Qualunque sia la deliberazione che sarà presa a nostro riguardo, noi riassumiamo le nostre idee, chiedendo prima d’ogni altra cosa che si costituisca il nostro paese in modo che non resti fuori della sfera d’azione italiana, che sia veramente indipendente, e che infine sia ordinato secondo i principii voluti dai tempi, e che questi principii, e quest’ordinamenti abbiano una garanzia di durata nella volontà assoluta ed efficace dell’Europa. Idee speciali non vogliamo formulare, contenti di avere indicato lo scopo, che desideriamo sia raggiunto perchè vogliamo che l’Europa sia convinta che quando questo sotto una od altra forma sia veramente assicurato, il concorso degli uomini savi ed onesti non mancherà, perchè nella loro mente non trovansi idee così esagerate, che li facciano andare in cerca del meglio rifiutando il bene, come nel loro cuore non annidano passioni che facciano ragionevolmente temere per l’avvenire. Essi bramano il bene del loro paese, e nulla più. Hanno creduto adempiere un dovere con l’additare francamente, e lealmente un gravissimo pericolo, perchè se oggi non lo facessero, verrebbe giorno che da un lato sarebbero tacciati di pusillanimità, e di non aver parlato quando era tempo, e dall’altro si riverserebbe sul loro capo la responsabilità dei disordini, che verrebbero immancabilmente ed ai quali non sarebbe in loro potere anche con inutile sacrificio d’opporre un argine efficace. Per indicare quale e quanto sia questo pericolo dell’avvenire per lo Stato romano, non troviamo veramente parole più adatte di quelle con le quali l’illustre capo attuale della nazione francese conchiudeva, in altri tempi, suoi frammenti storici: «L’exemple des Stuarts prouve que l’appui étranger est toujours impuissant à sauver les gouvernements que la nation n’adopte pas. Et l’histoire d’Angleterre dit hautement aux Rois: marchez à la téte des idées de votre siècle, ces idées vous entraînent; marchez contre elles, elles vous renversent». (Napoléon III, Fragments Historiques, 16881830). Nutriamo quindi ferma fiducia che i plenipotenziari, chiamati a riparare gli errori fatti in Vienna dai loro predecessori, non dimenticheranno le conseguenze di quegli errori, e non porranno in non cale i voti di una parte così nobile d’Italia, la quale pur fu la culla della civiltà europea.
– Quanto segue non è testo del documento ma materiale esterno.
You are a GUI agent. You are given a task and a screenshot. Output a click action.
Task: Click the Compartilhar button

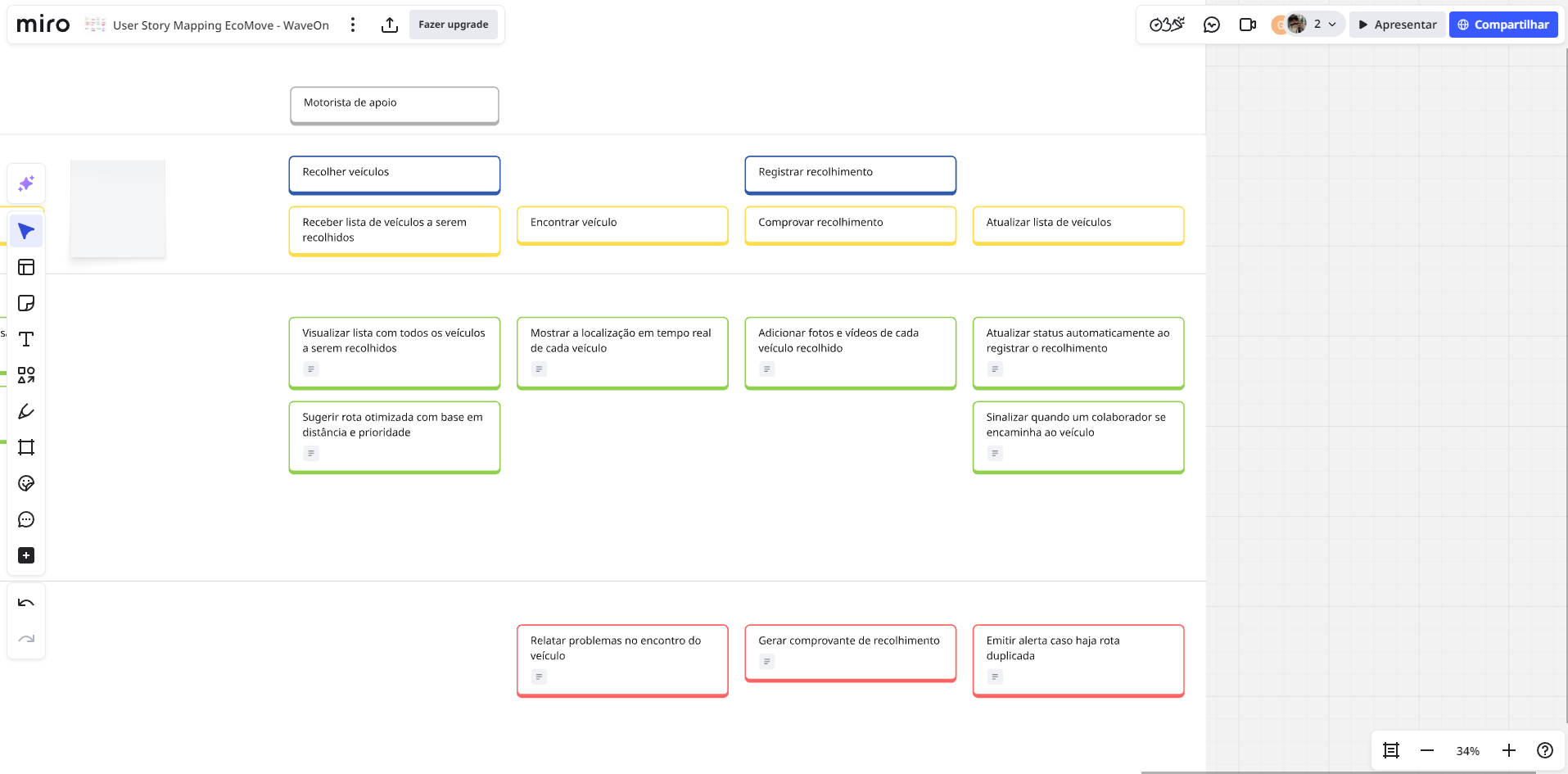tap(1502, 25)
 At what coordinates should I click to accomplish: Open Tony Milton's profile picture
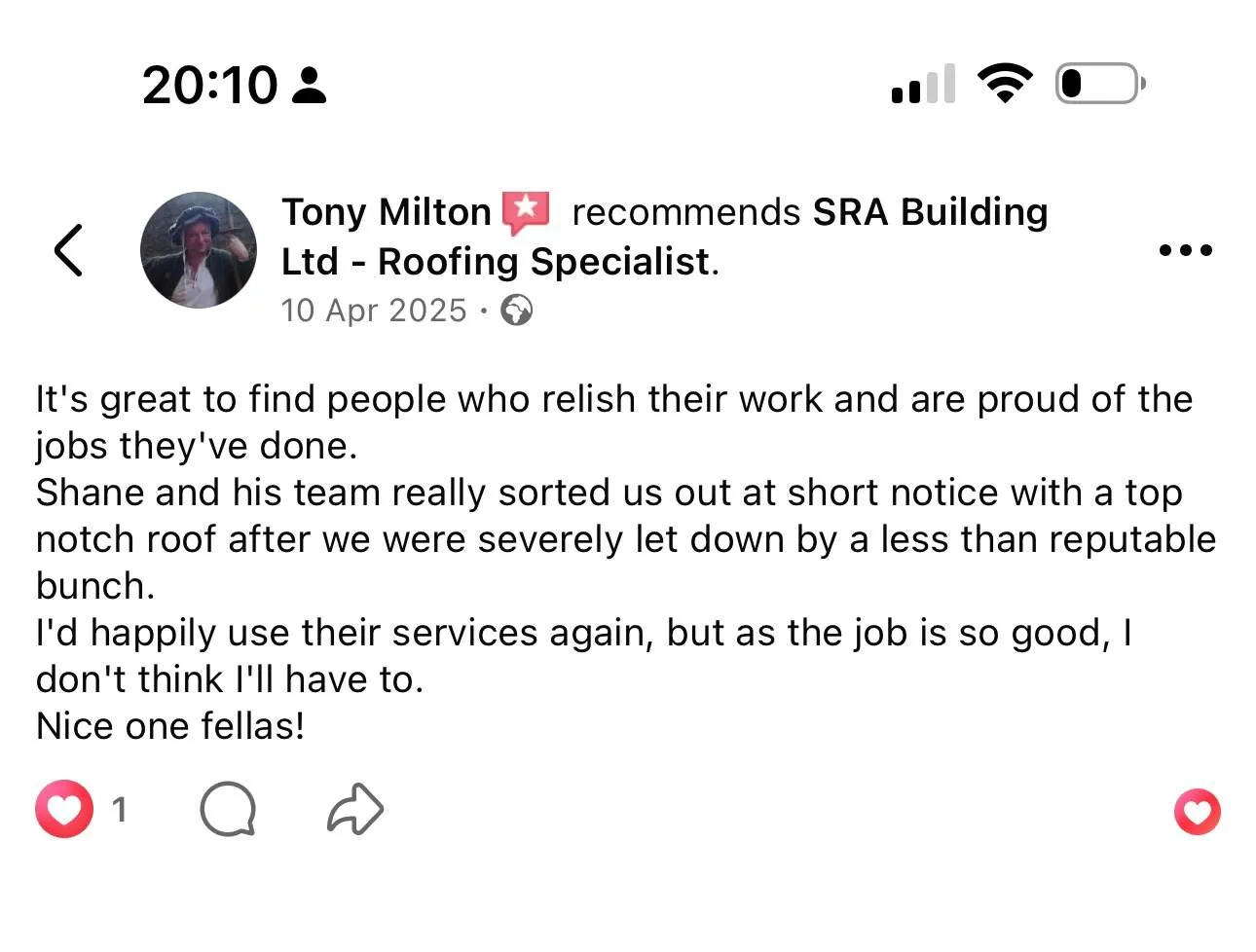pyautogui.click(x=199, y=250)
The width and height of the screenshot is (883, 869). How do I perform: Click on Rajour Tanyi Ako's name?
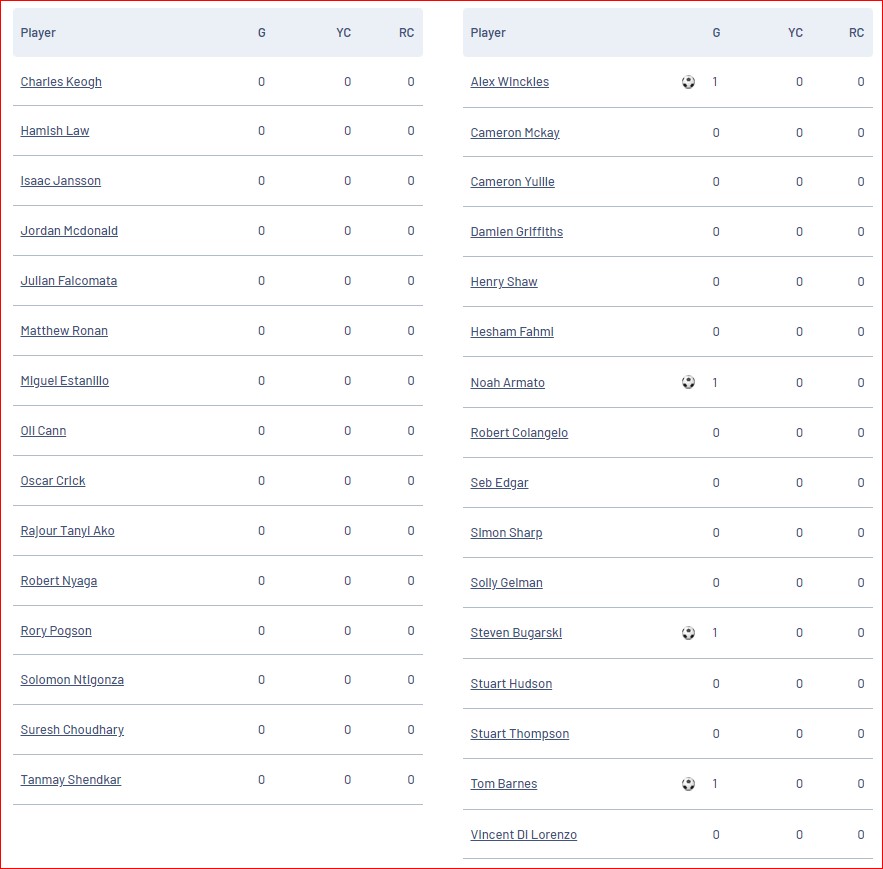tap(67, 531)
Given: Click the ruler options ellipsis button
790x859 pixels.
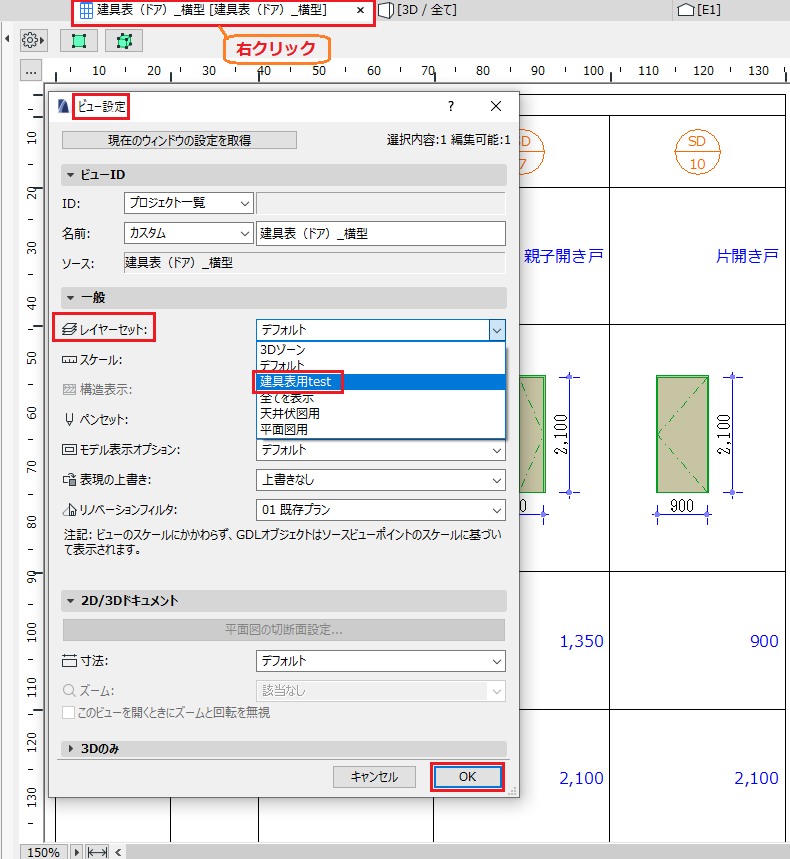Looking at the screenshot, I should pos(31,71).
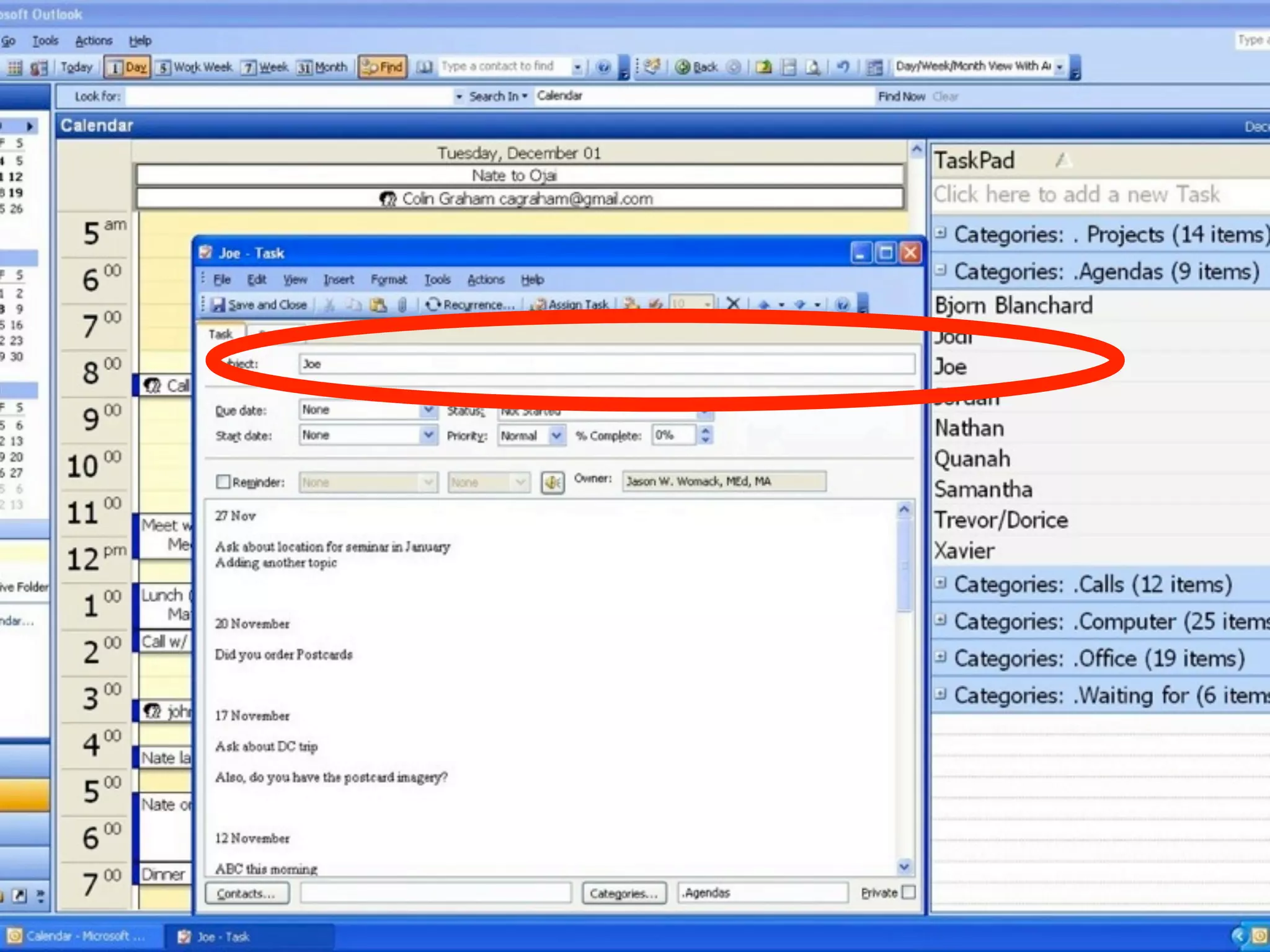
Task: Click the Assign Task toolbar icon
Action: click(x=572, y=304)
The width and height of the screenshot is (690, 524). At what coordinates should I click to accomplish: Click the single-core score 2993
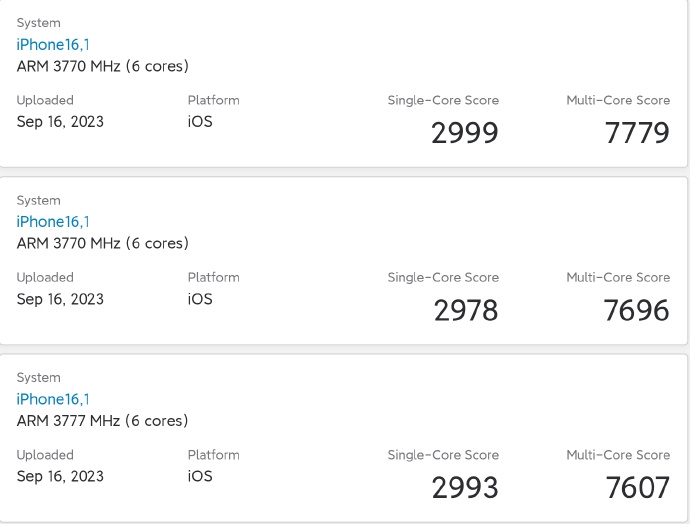[x=464, y=487]
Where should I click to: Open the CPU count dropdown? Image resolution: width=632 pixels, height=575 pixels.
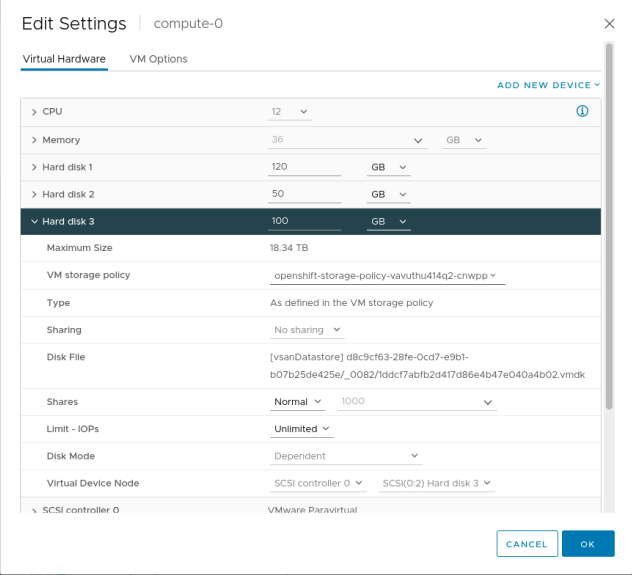[290, 112]
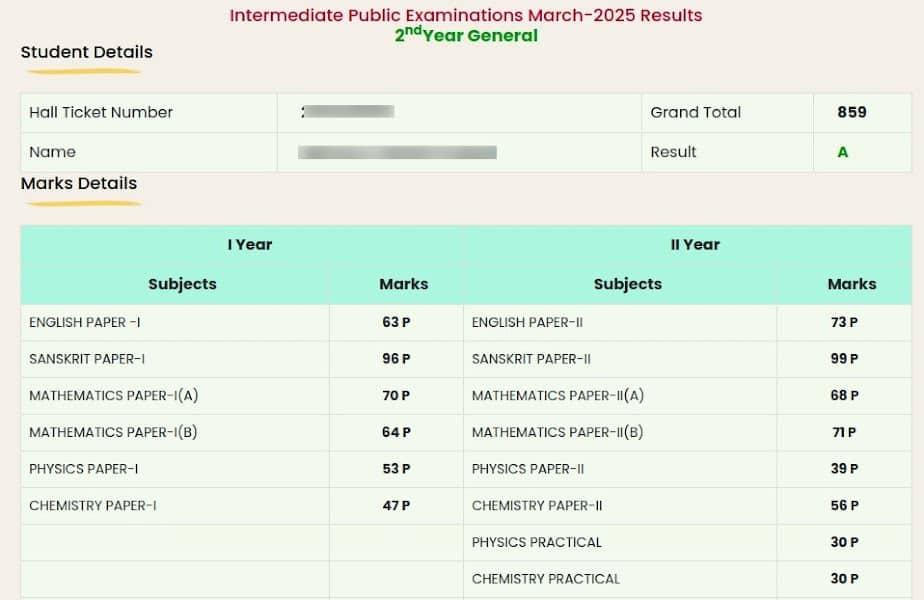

A margine si legge la seguente annotazione manoscritta:
NB. Perchè non fosse anonimo, o individuale, fu prima da me sottoposto alla sanzione dei capi delle diverse frazioni liberali, cioè: per gli uomini del ’48: Pantaleoni, Savi Tommassoni, Orioli Augusto. Per i principi: Cesarini, Aldobrandini, Rignano; per la Consulta: Bevilacqua e Trotti; per il partito d’azione: Silvestrelli, Silvagni e altri. Avuta la sanzione di tutti a nome anche dei loro amici, restava a far sì che l’atto, non più individuale, ma complessivo, benchè fatto da me, fosse palesato in modo da non compromettere quelli che lo approvavano. Troppo incerto era tuttavia l’andamento della politica europea, perchè si potessero esigere le firme da chi approvava. Presi il partito di farmi io garante, e assicurare sulla mia parola d’onore aver sottoposto quell’atto alle persone più autorevoli in Roma, e averne avuta la sanzione.
Per tal modo l’atto non era più anonimo, e non perdeva del suo valore di complessivo; l’atto adunque fu accompagnato da tre mie lettere, una al conte Walewski, l’altra al conte di Cavour e al marchese di Villamarina, l’altra a sir James Hudson, incaricato di mandare la copia a lord Clarendon, a lord Palmerston, e a lord Minto. Essendo conosciuto da quei tre personalmente, la mia parola presso di loro poteva supplire alle firme, che per giusta cautela non si vollero neppure domandare.
Firmato: Gualterio.
Segue, trascritta, la lettera, che al Gualterio diresse sir James Hudson, ministro d’Inghilterra a Torino, lettera confidenziale e scherzosa, rivelando l’impressione prodotta dal memorandum sull’onesto inglese:
Torino addì 14 di marzo ‘56.
- Caro marchese,
Vi prego di fare attenzione alla rotondità della mia scrittura ed a metterla a paragone con la vostra, per essere in grado di apprezzare l’eroica fatica, che ho dovuto fare per interpretare la vostra geroglifica letteranota. Non crediate che questa sia una calunniosa suggestione del nostro Giuseppenota, ma siate persuaso che è pura e spontanea verità. Ho letto con molta attenzione il vostro memorandum, e sono persuaso che esso racchiude tutti quei dati e quegli elementi, che debbono prendersi in considerazione per assicurare la pace d’Italia sopra basi solide. Nessuno meglio di voi possiede i requisiti necessari per ben definire quella vitale quistione, e voi l’avete fatto in modo da lasciar niente a desiderare.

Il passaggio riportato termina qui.